-- Text --

------------------------

Wednesday, August 18, 2021

After the Goldrush

You might not know (or care) about this to look at me, but I'm a nature freak, in a relentlessly pragmatic way. I admire fall foliage though I am always saddened by what the autumnal color changes portend. I can enjoy the beauty of a spring sunset, admire freshly fallen snow (as long as I'm not shoveling it), and have wandered barefoot across more than my fair share of sandy summer beaches (and to the dismay of the search party, have always returned again). 

I don't wear hiking boots or have a beard and watch cap like Yukon Cornelius nor do I make my own jerky but I do see our various flavors of the great outdoors as a respite and recharging station in our crazy and complex lives.

So when I encountered Bill Reid's column a couple or three Sundays ago in The Bulletin, Exploring the Last Green Valley: A Summer of Wonder and Concern in Birdland, I was ready, as always, to enjoy but then grew increasingly alarmed at his always thoughtful observations.

We have been engaged in an eighteen-month or so struggle with COVID-19, what I call a frontal lobe concern (not having any medical training makes it easy for me to throw these terms around), where we've had only mixed success in attempting to contain and eradicate a contagion that poses a major threat to our existence on the planet.

------------------------

-- Record excerpts --
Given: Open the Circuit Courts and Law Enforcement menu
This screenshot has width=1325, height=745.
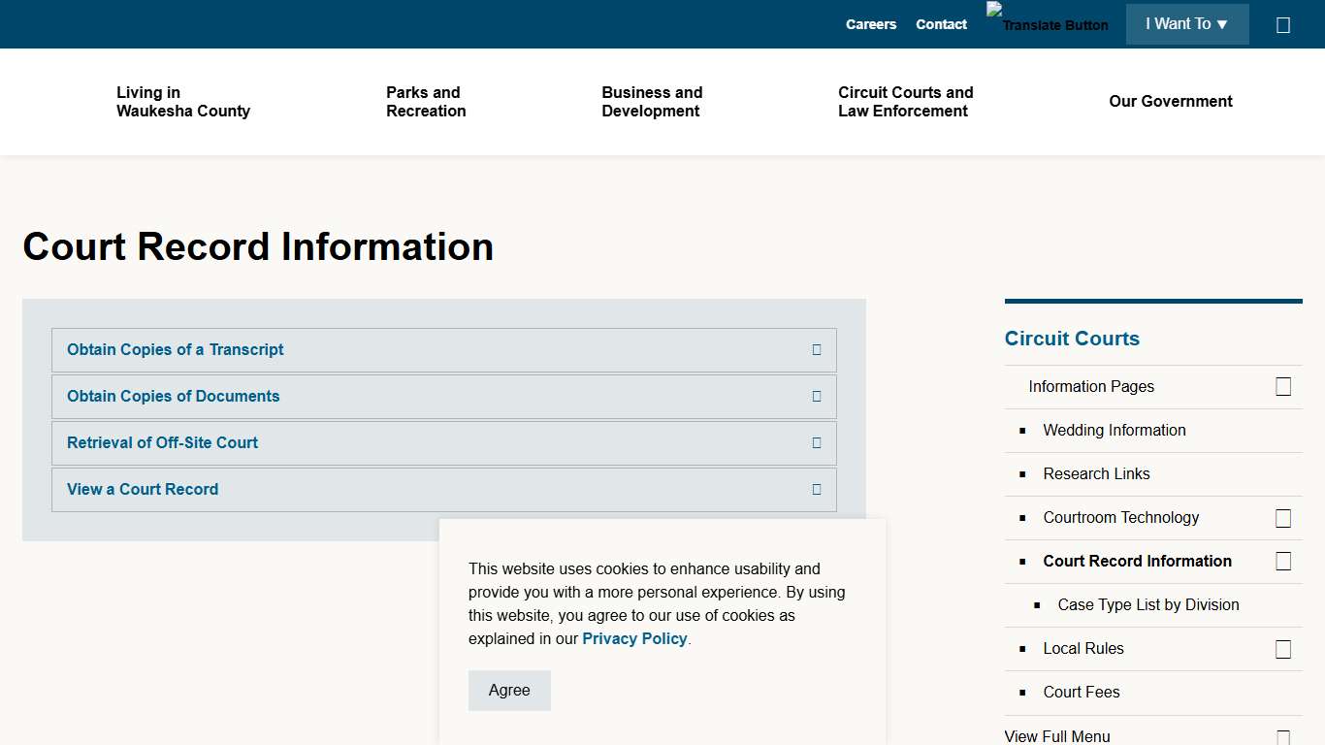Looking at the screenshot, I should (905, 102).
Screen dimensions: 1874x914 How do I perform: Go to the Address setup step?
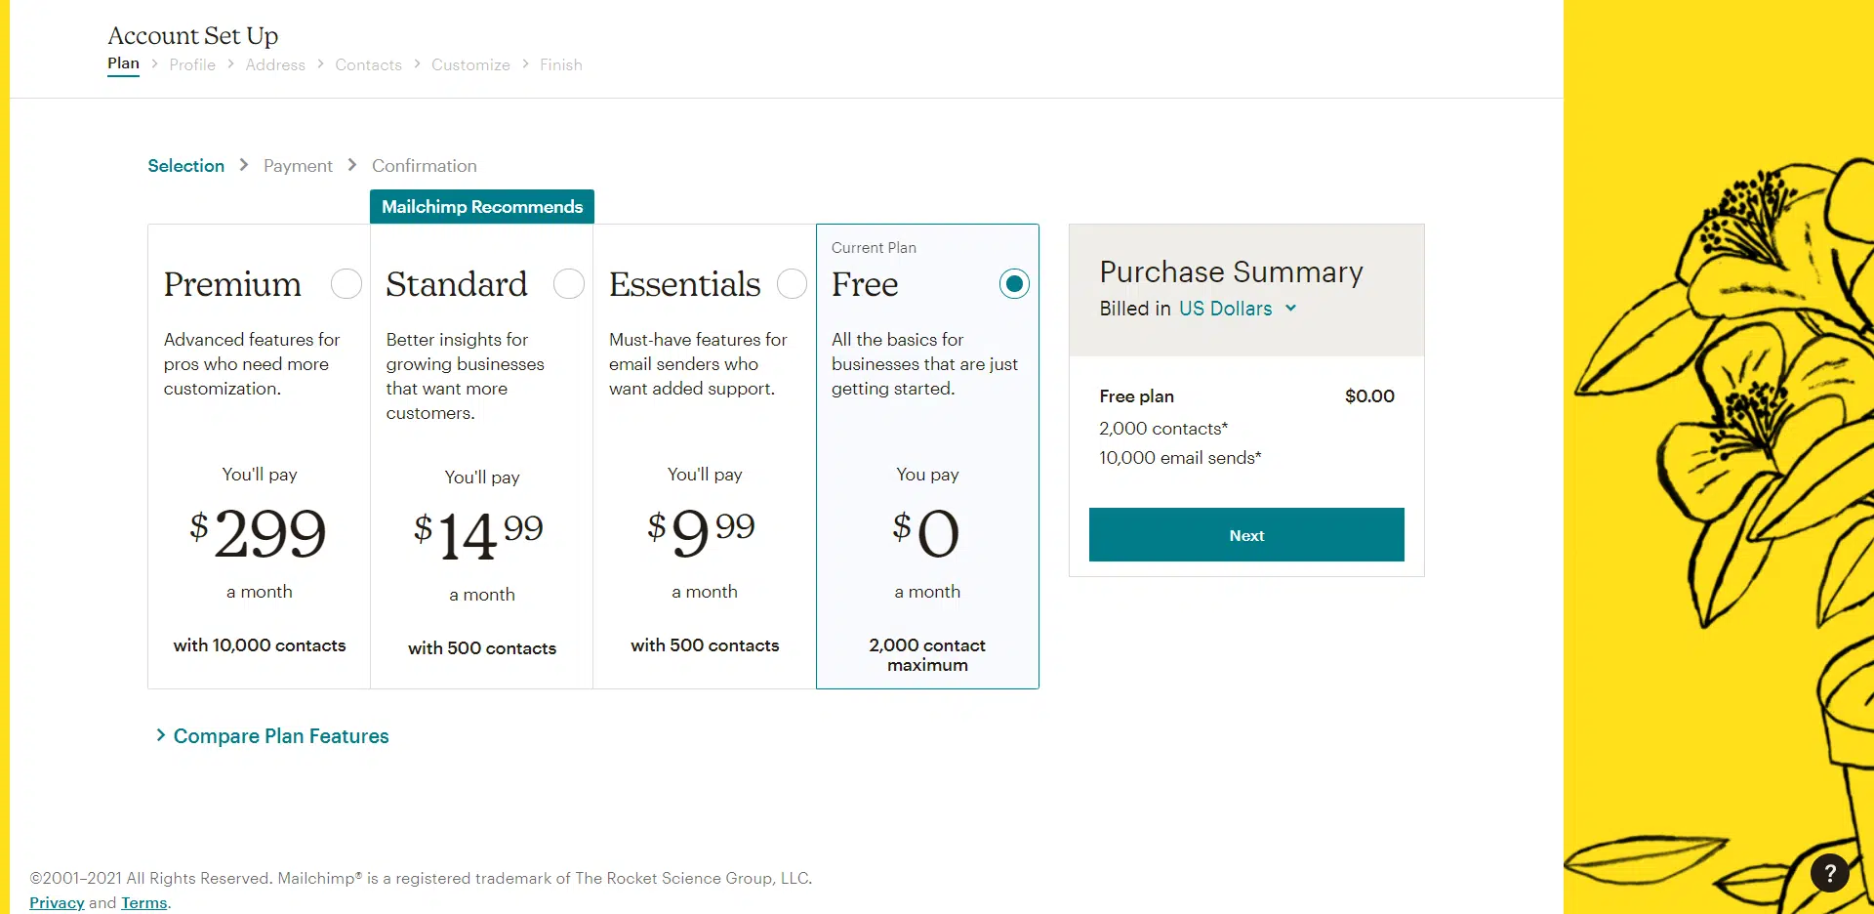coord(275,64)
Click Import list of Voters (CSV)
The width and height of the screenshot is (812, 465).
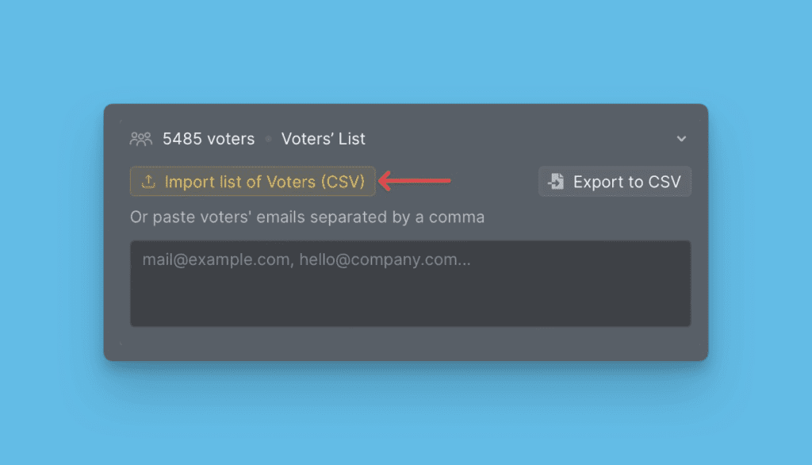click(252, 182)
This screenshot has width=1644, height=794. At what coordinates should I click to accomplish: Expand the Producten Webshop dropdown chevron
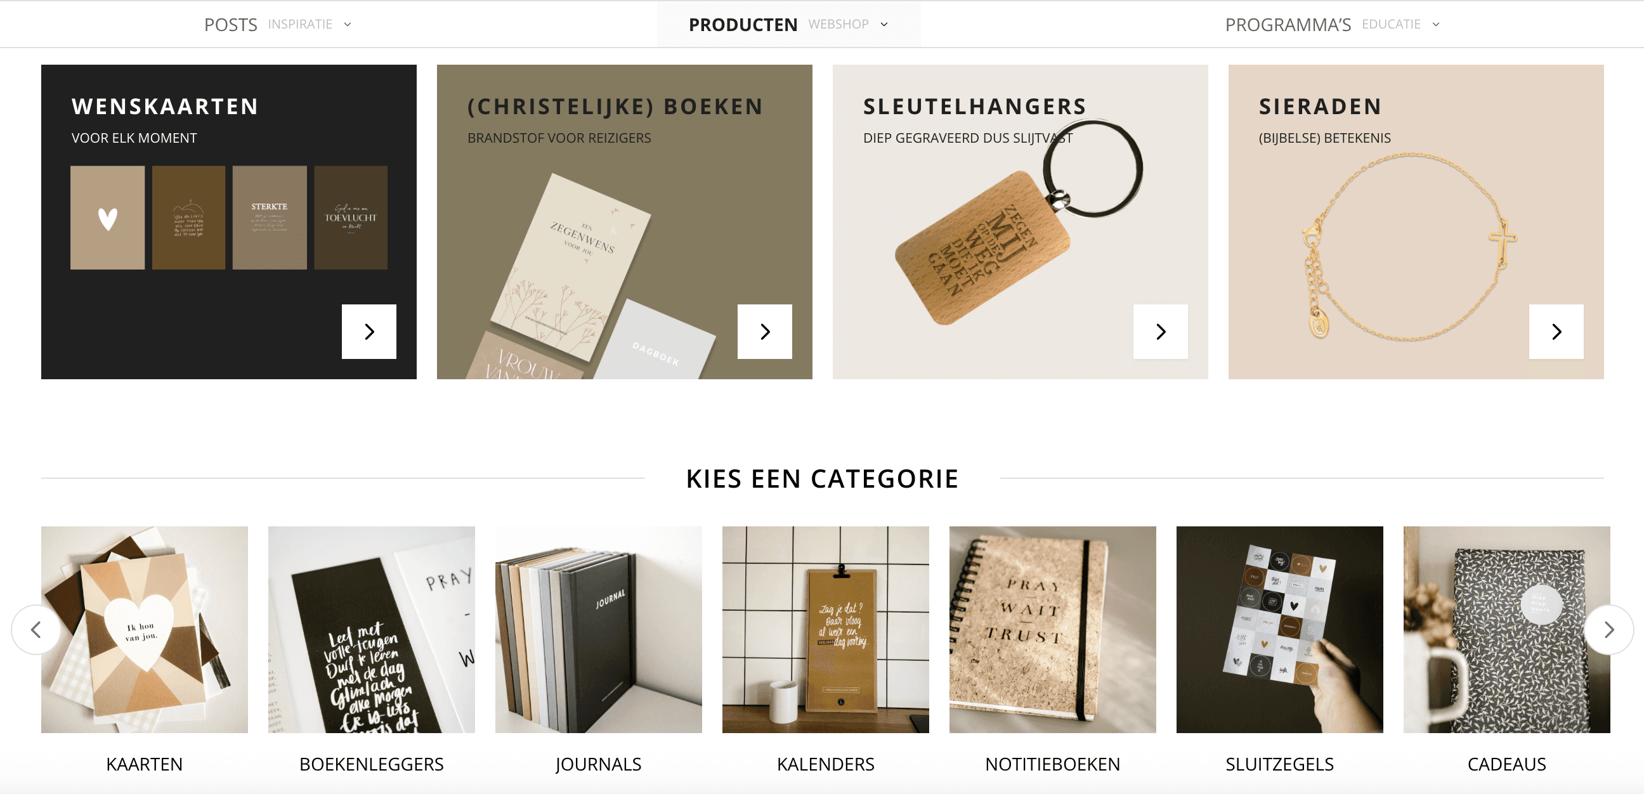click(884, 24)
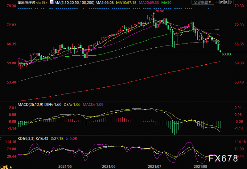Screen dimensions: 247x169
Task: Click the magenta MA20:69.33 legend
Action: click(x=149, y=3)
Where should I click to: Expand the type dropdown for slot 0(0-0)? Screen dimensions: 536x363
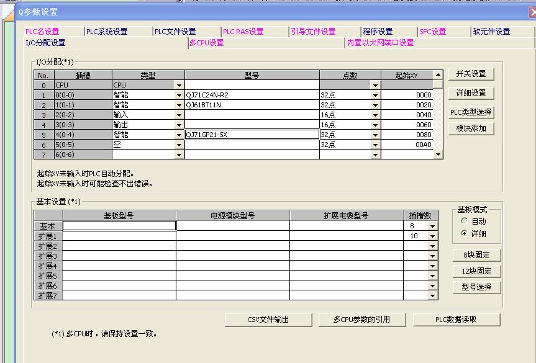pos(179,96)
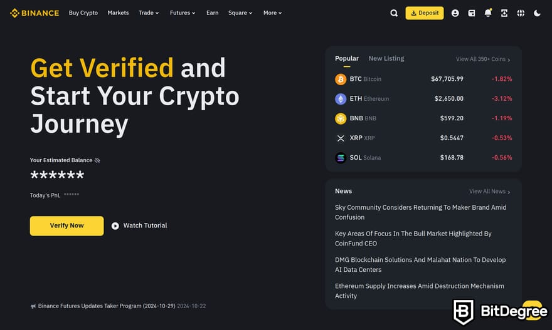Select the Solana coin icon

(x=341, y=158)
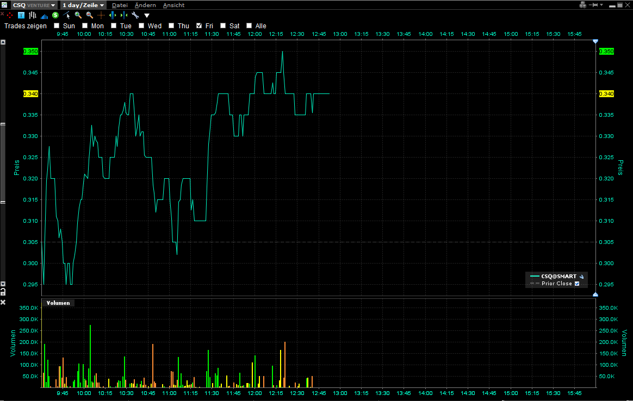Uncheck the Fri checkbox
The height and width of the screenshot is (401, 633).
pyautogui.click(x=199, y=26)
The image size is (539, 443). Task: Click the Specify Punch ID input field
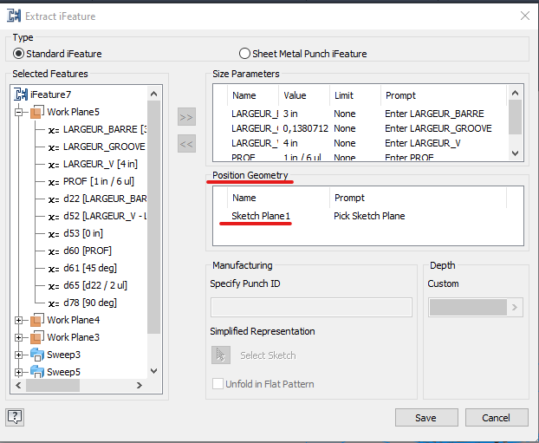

------------------------

-- Prompt --
Write out the full "After the Goldrush" post above word for word, from the date line to the last sentence.

-- The answer --
Wednesday, August 18, 2021

After the Goldrush

You might not know (or care) about this to look at me, but I'm a nature freak, in a relentlessly pragmatic way. I admire fall foliage though I am always saddened by what the autumnal color changes portend. I can enjoy the beauty of a spring sunset, admire freshly fallen snow (as long as I'm not shoveling it), and have wandered barefoot across more than my fair share of sandy summer beaches (and to the dismay of the search party, have always returned again). 

I don't wear hiking boots or have a beard and watch cap like Yukon Cornelius nor do I make my own jerky but I do see our various flavors of the great outdoors as a respite and recharging station in our crazy and complex lives.

So when I encountered Bill Reid's column a couple or three Sundays ago in The Bulletin, Exploring the Last Green Valley: A Summer of Wonder and Concern in Birdland, I was ready, as always, to enjoy but then grew increasingly alarmed at his always thoughtful observations.

We have been engaged in an eighteen-month or so struggle with COVID-19, what I call a frontal lobe concern (not having any medical training makes it easy for me to throw these terms around), where we've had only mixed success in attempting to contain and eradicate a contagion that poses a major threat to our existence on the planet.